Friday, October 12, 2007

Private Viewing

Sometimes I feel as if I’m the only one around paying attention. I was walking around dusk in Old Town Alexandria a couple of weeks ago, when my attention was drawn by a chittering overhead. The sound came from a flock of chimney swifts wheeling around the unused smoke stack at the old Courthouse Building on Washington Street. Having raised their babies, and prior to migration for the rain forests of the upper Amazon, swifts spend the rest of the summer feeding on the wing and forming communal roosts in (guess where) chimneys. Before the European invasion of the Americas, chimney swifts roosted in standing hollow trees, but chimneys are even better and it is rare to find them in hollow trees anymore. The wheel in the sky grew as more swifts joined and the sound level intensified. I like to think they were swapping stories of where the best spots are for the tastiest bugs and about the one that got away.
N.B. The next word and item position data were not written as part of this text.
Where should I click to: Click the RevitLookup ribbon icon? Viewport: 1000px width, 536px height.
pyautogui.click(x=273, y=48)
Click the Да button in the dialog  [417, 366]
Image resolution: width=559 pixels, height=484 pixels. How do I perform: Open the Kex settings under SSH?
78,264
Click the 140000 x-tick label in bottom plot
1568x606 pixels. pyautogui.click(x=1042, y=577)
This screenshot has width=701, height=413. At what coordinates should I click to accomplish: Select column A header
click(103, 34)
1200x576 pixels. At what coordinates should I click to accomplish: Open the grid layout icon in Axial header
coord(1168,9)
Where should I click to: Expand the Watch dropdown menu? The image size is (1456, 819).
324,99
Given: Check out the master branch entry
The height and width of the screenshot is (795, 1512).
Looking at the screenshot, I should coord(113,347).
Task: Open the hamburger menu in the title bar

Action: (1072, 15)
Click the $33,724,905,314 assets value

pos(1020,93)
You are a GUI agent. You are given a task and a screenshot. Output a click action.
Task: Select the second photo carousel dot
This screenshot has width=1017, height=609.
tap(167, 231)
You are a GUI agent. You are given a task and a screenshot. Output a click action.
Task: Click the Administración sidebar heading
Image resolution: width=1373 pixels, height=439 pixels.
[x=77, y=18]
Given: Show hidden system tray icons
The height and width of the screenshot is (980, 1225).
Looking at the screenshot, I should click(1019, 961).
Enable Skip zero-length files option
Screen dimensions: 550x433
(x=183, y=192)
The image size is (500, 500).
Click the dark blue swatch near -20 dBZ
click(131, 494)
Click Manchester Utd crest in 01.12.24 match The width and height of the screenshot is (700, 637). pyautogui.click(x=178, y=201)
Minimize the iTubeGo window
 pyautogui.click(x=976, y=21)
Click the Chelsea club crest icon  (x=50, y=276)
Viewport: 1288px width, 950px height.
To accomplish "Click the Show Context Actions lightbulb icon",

Roger Tory Peterson in his Field Guide to Birds East of the Rockies, describes swifts as "a cigar with wings". Swifts are related to hummingbirds and move their wings almost as fast. Rather than the blur you see with hummers, swifts seem to flap their wings alternately; it's just an optical illusion from the rapidity of movement; your brain interprets it as alternate movements. Swifts have tiny feet; early biologist who should have known better, thought the feet were missing altogether, leading to the group name Apodidae (no feet). Their small feet and weak toes leave swifts unable to perch on a horizontal surface as do other birds. Chimney swifts prefer to find a rough vertical surface and hook their claws into some irregularity and roost like upside down bats.

The wheel reached out to half a block in size, and it seemed as if every swift in Alexandria was circling the chimney and chattering up a storm. At some point, known only to the birds, critical mass was reached and the entire mass spiraled down the chimney like smoke going backwards. It was like some sort of magic trick, which I guess that’s really what it was. From the first circling birds to empty sky, the whole show was over in less than five minutes. The truly amazing thing was that, as I stood there, agog in astonishment at being privileged to see such a spectacle, nobody else along that busy street even bothered to look up. I mumbled a thanks for the show to Whoever might be listening, and rejoined the throng, hurrying towards my destination of the evening.